I am not sure if ffmpeg-normalize will be suitable - from what I know it's used to alter an audio stream during conversion, isn't it? I think it'd be best to implement this like YouTube did - only analyzing the audio levels and applying the normalisation attenuation (if needed) during playback, by "offsetting" the volume slider. Applying it by re-encoding the audio stream is probably easier to implement, but it's destructive.
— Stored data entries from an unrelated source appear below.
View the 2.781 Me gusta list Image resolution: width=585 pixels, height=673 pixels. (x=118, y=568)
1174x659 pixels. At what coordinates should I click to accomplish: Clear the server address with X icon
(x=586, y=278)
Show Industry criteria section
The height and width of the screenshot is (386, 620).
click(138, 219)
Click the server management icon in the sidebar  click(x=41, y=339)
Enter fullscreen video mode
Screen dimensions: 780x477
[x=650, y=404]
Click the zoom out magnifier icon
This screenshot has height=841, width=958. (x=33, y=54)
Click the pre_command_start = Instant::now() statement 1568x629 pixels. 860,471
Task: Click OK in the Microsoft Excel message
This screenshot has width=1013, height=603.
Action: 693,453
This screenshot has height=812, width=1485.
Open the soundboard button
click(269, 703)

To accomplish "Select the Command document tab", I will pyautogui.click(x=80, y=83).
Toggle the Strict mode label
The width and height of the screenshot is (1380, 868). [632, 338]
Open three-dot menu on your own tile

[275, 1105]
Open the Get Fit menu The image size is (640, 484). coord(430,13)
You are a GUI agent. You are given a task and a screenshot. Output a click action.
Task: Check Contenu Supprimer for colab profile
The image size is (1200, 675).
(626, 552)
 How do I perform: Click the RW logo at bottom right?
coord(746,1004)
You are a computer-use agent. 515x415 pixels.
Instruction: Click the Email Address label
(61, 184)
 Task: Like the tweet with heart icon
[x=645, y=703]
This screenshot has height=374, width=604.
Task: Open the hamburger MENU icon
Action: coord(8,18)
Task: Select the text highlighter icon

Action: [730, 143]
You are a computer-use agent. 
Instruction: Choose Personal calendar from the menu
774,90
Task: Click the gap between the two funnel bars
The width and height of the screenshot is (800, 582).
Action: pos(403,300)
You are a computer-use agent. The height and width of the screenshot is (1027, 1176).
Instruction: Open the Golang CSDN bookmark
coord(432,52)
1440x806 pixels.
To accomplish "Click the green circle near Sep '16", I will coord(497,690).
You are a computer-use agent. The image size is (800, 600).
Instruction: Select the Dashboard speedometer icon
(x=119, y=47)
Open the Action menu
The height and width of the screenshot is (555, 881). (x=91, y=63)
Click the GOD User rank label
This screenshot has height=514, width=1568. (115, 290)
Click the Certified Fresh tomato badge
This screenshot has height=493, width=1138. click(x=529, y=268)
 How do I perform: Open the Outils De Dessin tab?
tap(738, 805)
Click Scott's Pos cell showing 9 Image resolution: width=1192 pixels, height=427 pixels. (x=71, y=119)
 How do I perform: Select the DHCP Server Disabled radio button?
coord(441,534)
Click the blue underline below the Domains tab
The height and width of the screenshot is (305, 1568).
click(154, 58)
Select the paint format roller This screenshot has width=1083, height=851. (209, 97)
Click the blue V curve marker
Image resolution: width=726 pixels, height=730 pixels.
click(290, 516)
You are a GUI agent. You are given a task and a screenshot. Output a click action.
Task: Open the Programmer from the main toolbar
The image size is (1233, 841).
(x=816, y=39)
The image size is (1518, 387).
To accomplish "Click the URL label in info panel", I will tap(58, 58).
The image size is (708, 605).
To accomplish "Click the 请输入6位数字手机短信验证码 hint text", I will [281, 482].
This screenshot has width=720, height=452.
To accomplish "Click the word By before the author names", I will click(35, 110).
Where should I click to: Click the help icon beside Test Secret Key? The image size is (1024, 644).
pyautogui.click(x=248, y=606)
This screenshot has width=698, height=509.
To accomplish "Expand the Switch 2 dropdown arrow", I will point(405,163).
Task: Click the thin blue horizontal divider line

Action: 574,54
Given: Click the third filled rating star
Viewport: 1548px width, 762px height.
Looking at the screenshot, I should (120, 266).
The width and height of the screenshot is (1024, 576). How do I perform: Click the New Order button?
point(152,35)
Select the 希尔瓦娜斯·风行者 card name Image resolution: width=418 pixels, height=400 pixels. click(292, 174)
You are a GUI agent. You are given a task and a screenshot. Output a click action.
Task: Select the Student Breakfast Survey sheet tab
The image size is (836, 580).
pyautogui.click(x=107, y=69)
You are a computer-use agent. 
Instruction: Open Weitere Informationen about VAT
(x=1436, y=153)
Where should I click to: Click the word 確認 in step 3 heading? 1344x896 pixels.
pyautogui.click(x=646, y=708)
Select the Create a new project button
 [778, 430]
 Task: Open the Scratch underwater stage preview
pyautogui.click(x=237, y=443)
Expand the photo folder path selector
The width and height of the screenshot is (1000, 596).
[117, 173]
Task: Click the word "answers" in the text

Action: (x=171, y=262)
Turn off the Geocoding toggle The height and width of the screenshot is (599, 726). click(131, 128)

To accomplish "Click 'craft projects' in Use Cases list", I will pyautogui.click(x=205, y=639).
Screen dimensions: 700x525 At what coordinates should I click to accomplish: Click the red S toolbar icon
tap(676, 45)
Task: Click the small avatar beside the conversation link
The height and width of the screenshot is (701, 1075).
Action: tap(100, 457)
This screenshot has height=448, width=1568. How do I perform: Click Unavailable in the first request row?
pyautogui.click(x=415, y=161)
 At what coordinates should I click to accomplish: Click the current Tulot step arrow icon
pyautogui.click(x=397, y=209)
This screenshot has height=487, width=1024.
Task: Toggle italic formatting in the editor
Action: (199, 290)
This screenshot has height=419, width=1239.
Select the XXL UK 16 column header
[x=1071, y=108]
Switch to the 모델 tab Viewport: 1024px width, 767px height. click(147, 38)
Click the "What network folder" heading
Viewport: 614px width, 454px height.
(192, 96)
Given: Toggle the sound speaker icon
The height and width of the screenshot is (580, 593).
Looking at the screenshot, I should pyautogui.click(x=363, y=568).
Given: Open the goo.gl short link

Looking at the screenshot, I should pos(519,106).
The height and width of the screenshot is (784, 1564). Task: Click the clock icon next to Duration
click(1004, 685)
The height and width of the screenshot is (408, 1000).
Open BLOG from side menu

Oh then it should be much simpler. Forget ffmpeg-normalize, if we just need to analyze things and store these metadata, we only need bare ffmpeg, which bundles a few audio filters like loudnorm:

ffmpeg -i <video> -af loudnorm=I=-16:TP=-1.0:LRA=7.0:print_format=json -vn -sn -dn -f null - 2>&1 | tail -n 12 yields for instance:

{
    "input_i" : "-21.15",
    "input_tp" : "-0.54",
    "input_lra" : "18.40",
    "input_thresh" : "-32.44",
    "output_i" : "-16.65",
    "output_tp" : "-1.00",
    "output_lra" : "9.30",
    "output_thresh" : "-26.98",
    "normalization_type" : "dynamic",
    "target_offset" : "0.65"
}

Now the question is, how do we act on the player based on this information?

EDIT: I've looked at how others platforms do it and it seems the output_i - input_i difference is used to modify the base volume of a video (unrelated to the user volume, which doesn't change).

unfa commented 3 years ago

I am not sure how to tag this information, but it seems that some normalization is bring performed regardless. It doesn't seem like just analysis to me.

I think I've found a good resource for this. Or seems EBU recommends -16 LUFS for streaming (instead of -14 YouTube uses). http://k.ylo.ph/2016/04/04/loudnorm.html

rigelk commented 3 years ago

@unfa I'm positive this is just analysis, as a second pass is required with the returned parameters to perform normalization.

seniorm0ment commented 3 years ago

Personally I'd be against this if it wasn't an option, I do not want loudness normalization. Any uploaders can choose to apply normalization to their video in their production software, and as for watching videos as a user, a simple option (emphasis on option) to enable or disable loudness normalization across videos would be preferred. Having it forced on the viewers is not desired.

rigelk commented 3 years ago

I think https://productionadvice.co.uk/stats-for-nerds/ details how YT does it, and gives context, if anyone is interested.

@grravity since the correction will be done client-side only, users will be given the possibility to disable it. Could you elaborate why you don't want loudness normalization though? It seems quite handy to counter loudness wars.

unfa commented 3 years ago

I agree having an option client-side to disable it will be nice. But I think it should be on by default. It simply lends itself towards a better, more consistent viewing experience with much less unpleasant volume changes. I believe music streaming services allow users to disable loudness normalization, but it's on by default.

I'd also love to know why you're not a fan of this feature, @grravity.

fenarinarsa commented 3 years ago

Loudness normalization has been standard in the broadcast industry for a few years now - for instance in France every TV show must be normalized to -23 LUFS. I think it initially came from the UK - as usual.

However the norm is more complex than a single value. For instance, a dialog part in a movie can have a quieter sound. Also, it's not always good to normalize pure music, for instance a classical concert in many part, in which one part is softer.

The recommended value for internet media is indeed -16 LUFS.

I guess YouTube enforced -14 LUFS to avoid "jump scare" videos etc, while keeping a tolerance.

Also, it means that if you upload anything initially mixed for broadcast, you need to add 7 dB. It is also usually better to normalize quieter audio tracks, in most of case people just don't know what they're doing. Video captures can be too quiet, music clips can be incorrectly recorded, etc. It's actually the case really often.

But it would be best to enable this feature by default, and allow it to be disabled by the uploader. Some people already know what they're doing (sound engineers, video editors etc) audio-wise when they upload medias.

As a matter of fact, I normalize everything I upload to -16 LUFS in Media Encoder, but that's an additional thing to think of :D especially when uploading broadcast archives.